Closed linkmauve closed 4 years ago
Curious if you could wire up Travis's aarch64 support so we could CI this
Do you know which flags their CPUs have? I’ll have a look at doing this CI thing after I’m done with sha256.
I've never actually used it, so I don't offhand
@linkmauve doesn't look like a224dd2 did the trick... perhaps move the arch
key to the toplevel?
@linkmauve ok, unrelated build failure this time but at least it attempted an ARM build.
That said, it seems like you'll probably need to go back to explicit build matrix entries for arm64
, but run tests specifically for sha1
and sha2
. Something like:
cargo test --package sha1 --package sha2
Whoops, my bad, --package sha-1
Hmm, it seems like that’s not the correct way to do it. And there is only one build now instead of three.
Whoops sorry, those are still the wrong package names. Try:
cargo test --package sha1-asm --package sha2-asm
That passes locally for me.
How do you test locally btw?
I was just making sure the command worked. It didn't actually test on ARM (and it seems there aren't specifically tests for these crates, which is unfortunate)
I can try to add them retroactively if we can get the build working.
Yay, it works!
Nice! Let me do another pass on this and I can merge it.

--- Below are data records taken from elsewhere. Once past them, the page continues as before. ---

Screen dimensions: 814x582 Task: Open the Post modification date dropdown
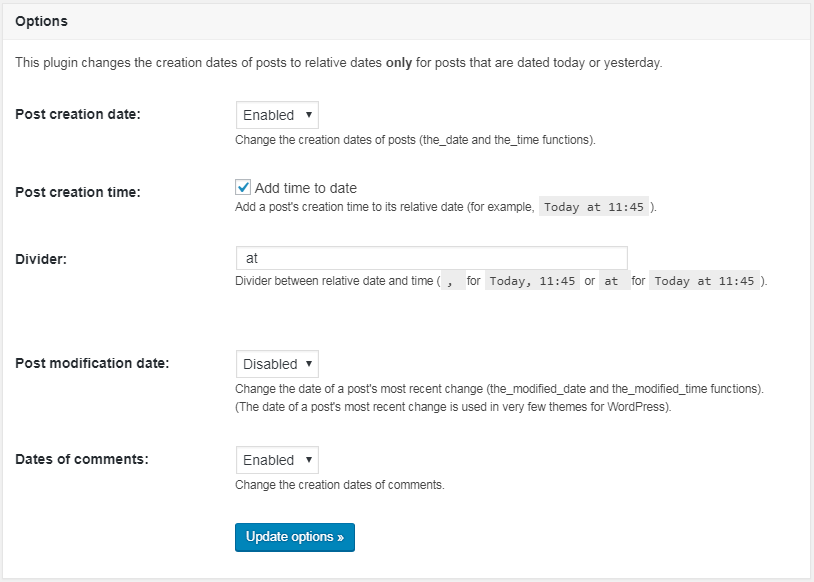[277, 364]
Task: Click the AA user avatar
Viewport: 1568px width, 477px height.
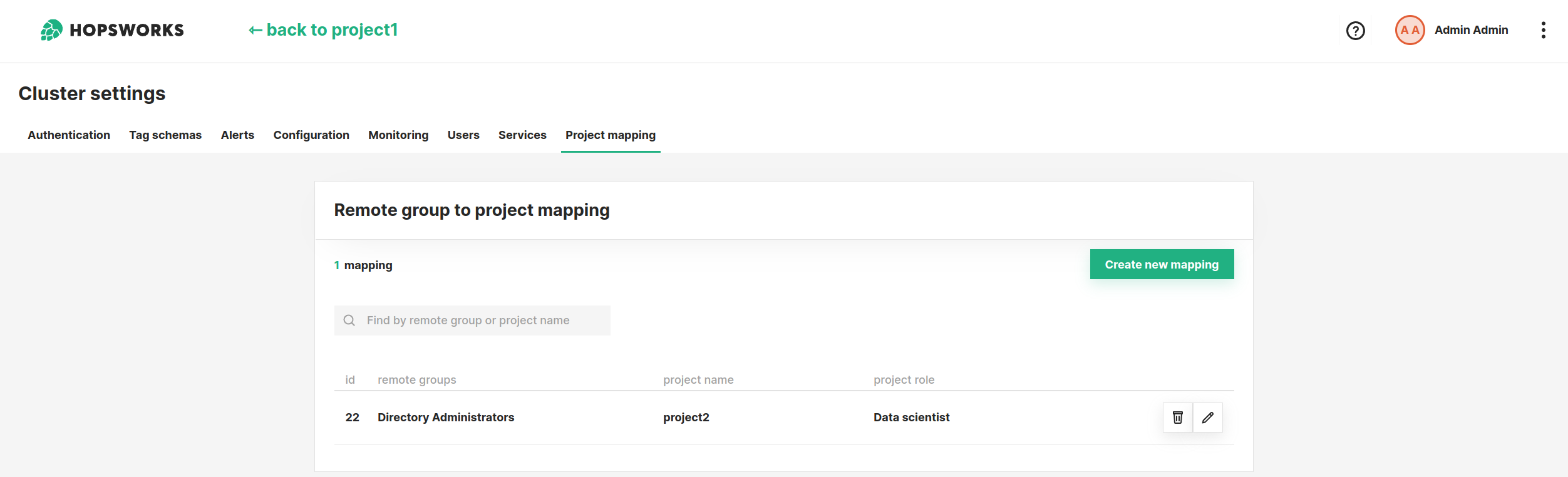Action: pyautogui.click(x=1410, y=30)
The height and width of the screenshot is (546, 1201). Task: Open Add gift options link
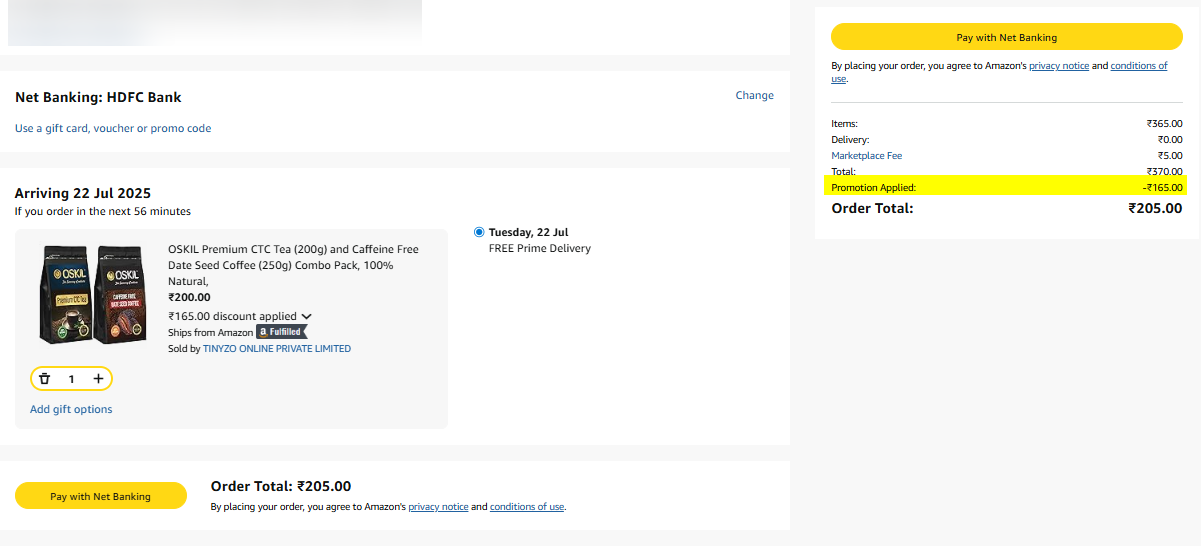click(x=71, y=409)
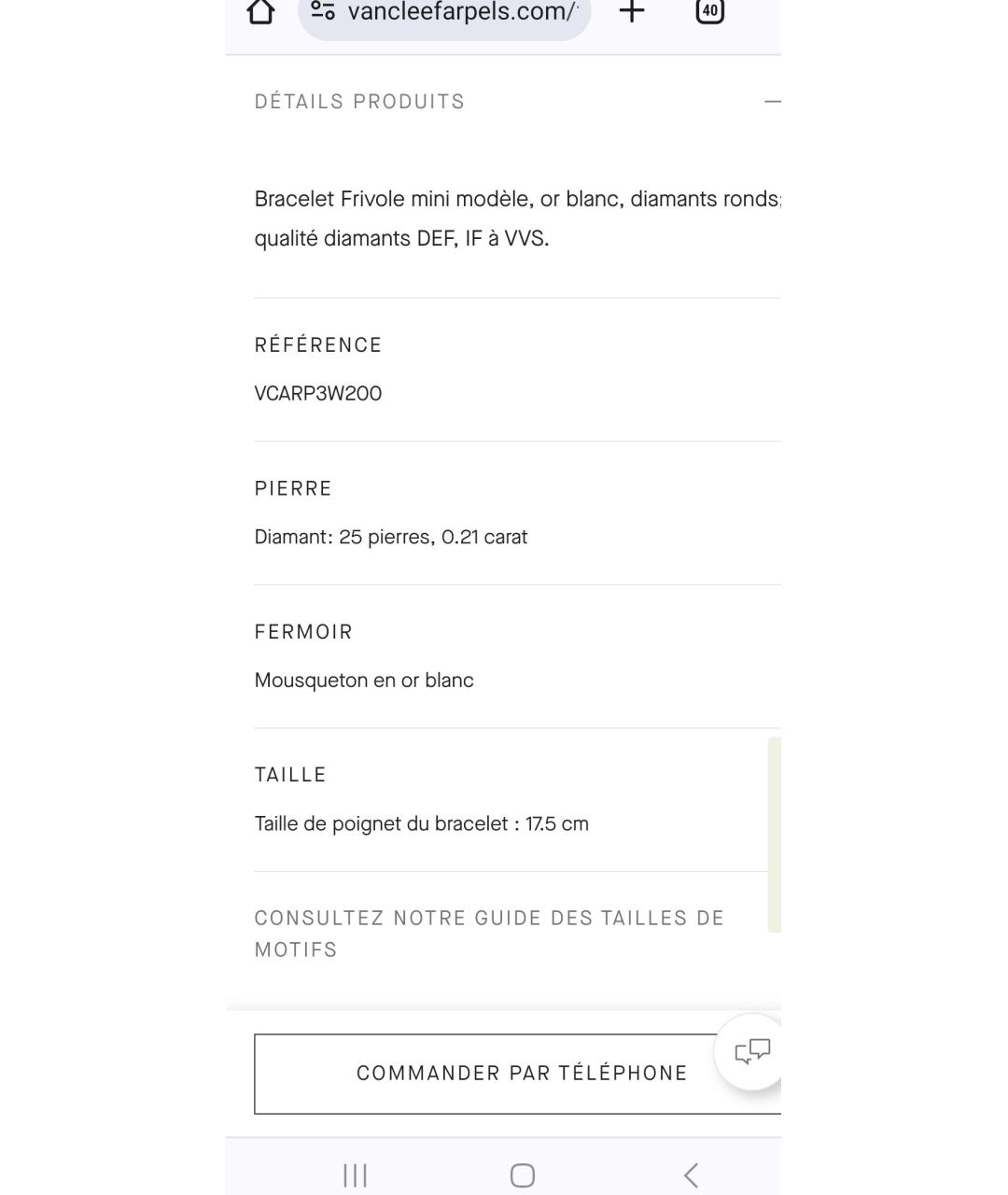Select the reference VCARP3W200 text
1008x1195 pixels.
[x=318, y=394]
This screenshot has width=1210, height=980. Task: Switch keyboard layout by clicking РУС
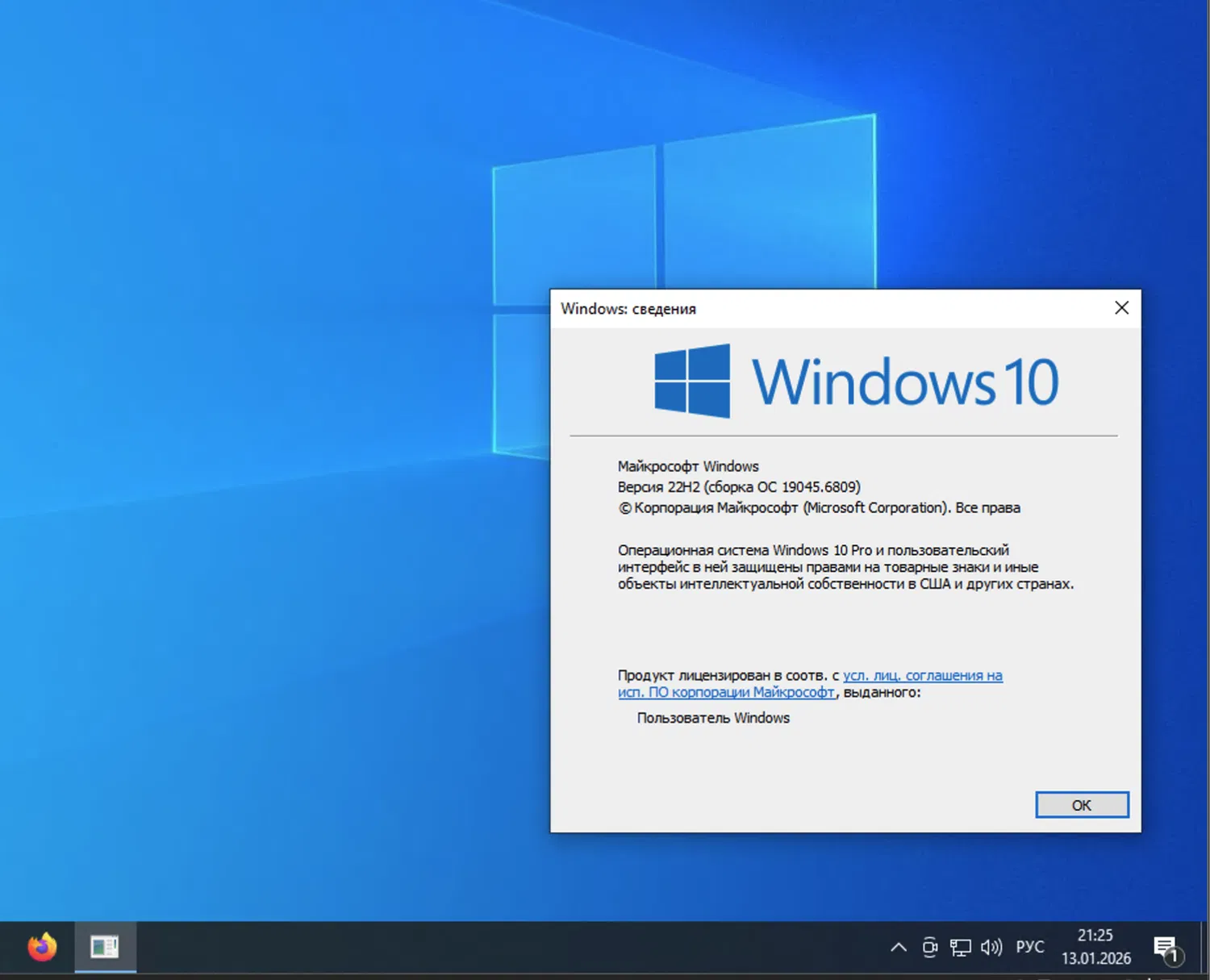click(1030, 948)
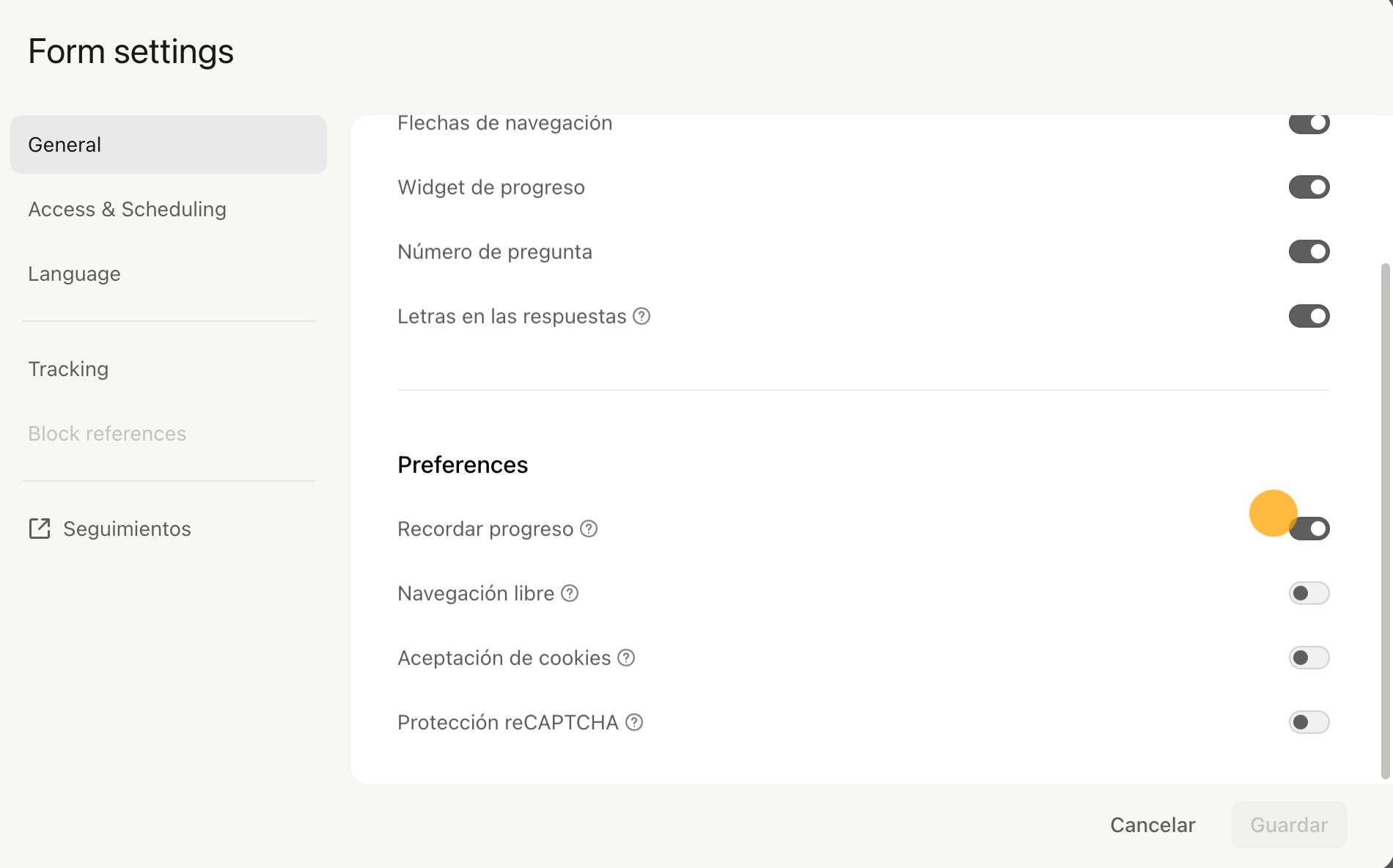Click help icon beside Letras en las respuestas

pyautogui.click(x=642, y=316)
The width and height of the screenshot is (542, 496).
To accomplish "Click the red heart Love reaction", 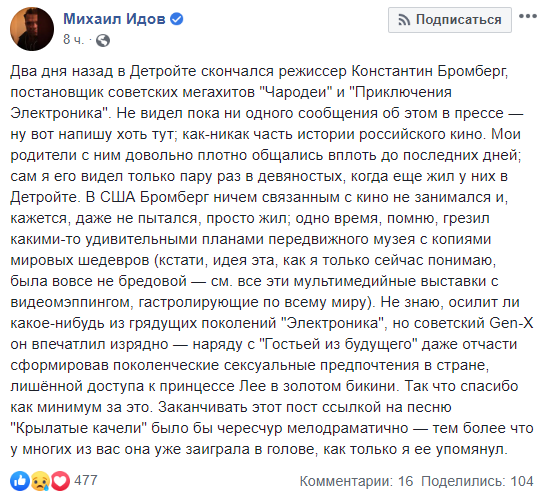I will click(x=60, y=480).
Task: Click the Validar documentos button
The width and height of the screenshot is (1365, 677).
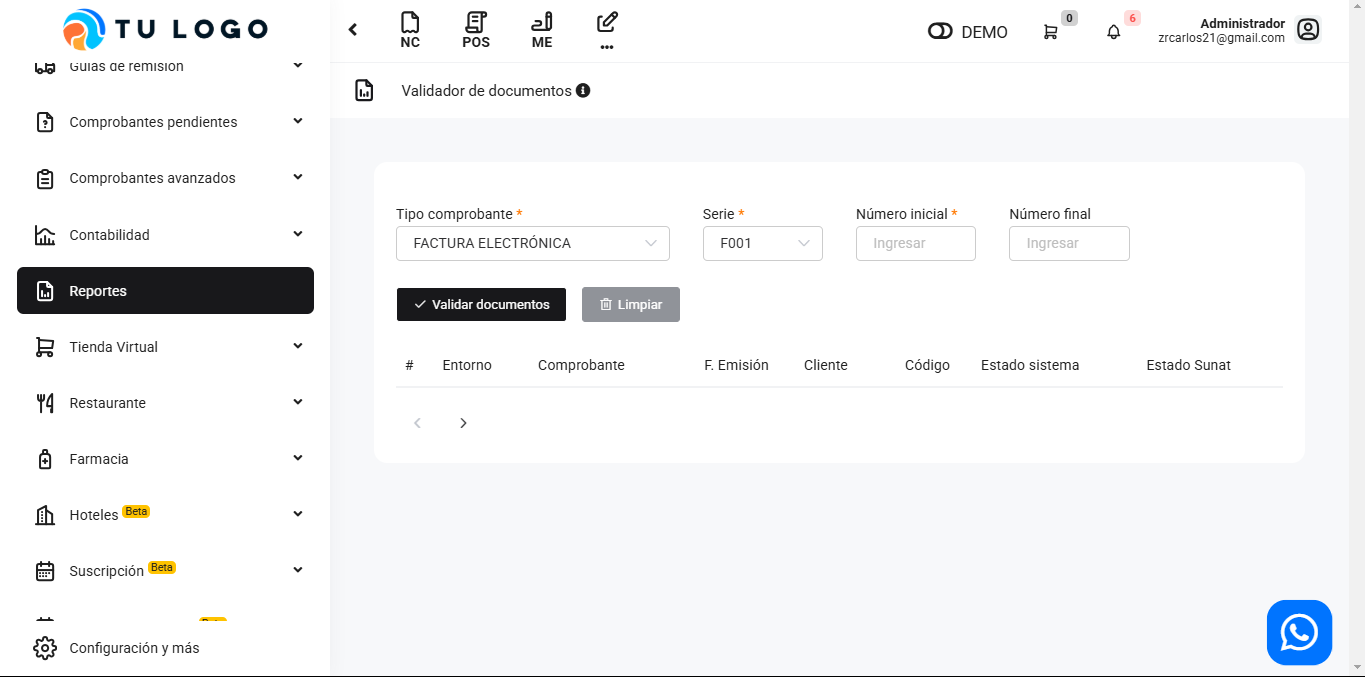Action: pos(481,305)
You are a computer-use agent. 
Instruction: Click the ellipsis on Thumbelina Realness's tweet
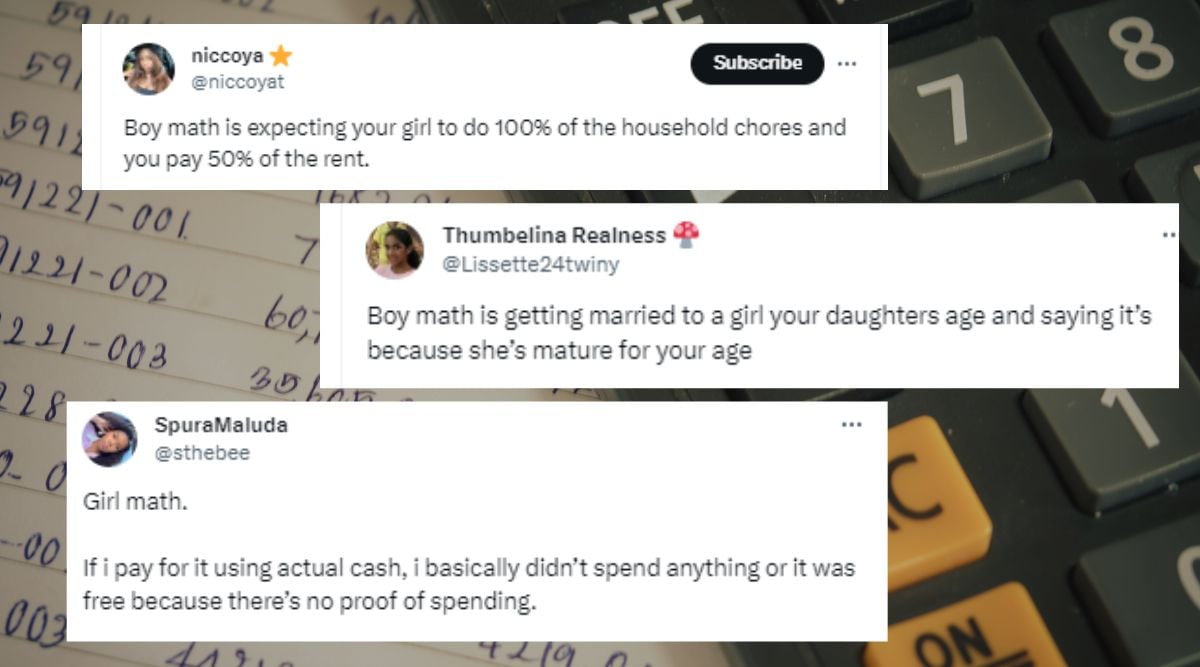point(1168,234)
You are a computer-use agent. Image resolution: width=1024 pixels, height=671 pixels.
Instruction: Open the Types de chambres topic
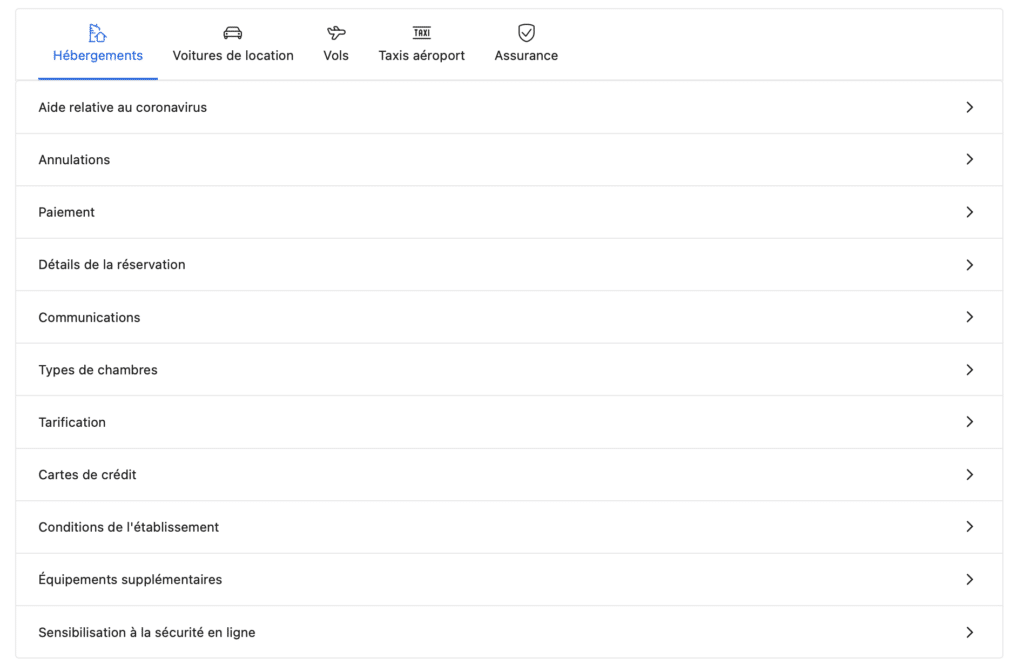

Not sure if I have access to release the associated crates though, unfortunately.
My main worry with merging this as-is is the lack of test vectors. You can probably reuse the ones from the sha-1
and sha2
crates.
I’ve already tested it with those, it was how I found most of the bugs while writing this code. ^^
That's good, but it'd also be good if they ran in CI too.
This would add a test dependency on digest, do you really want that? Or maybe I could just copy the implementations, but meh.
This would add a test dependency on digest, do you really want that?
I can merge this as/is and we can circle back on that.
Here are some benchmarks on my Nintendo Switch:
Without this patch (or without
--features=asm
):With this patch:
Only the SHA-256 function is implemented, my console doesn’t support the sha512 extension.
There are probably scheduling fixes to be made, I haven’t paid any attention to latency.
I have also compared to OpenSSL, this implementation is up to 20% slower, probably because it does a function call every 64 bytes, instead of a tight loop.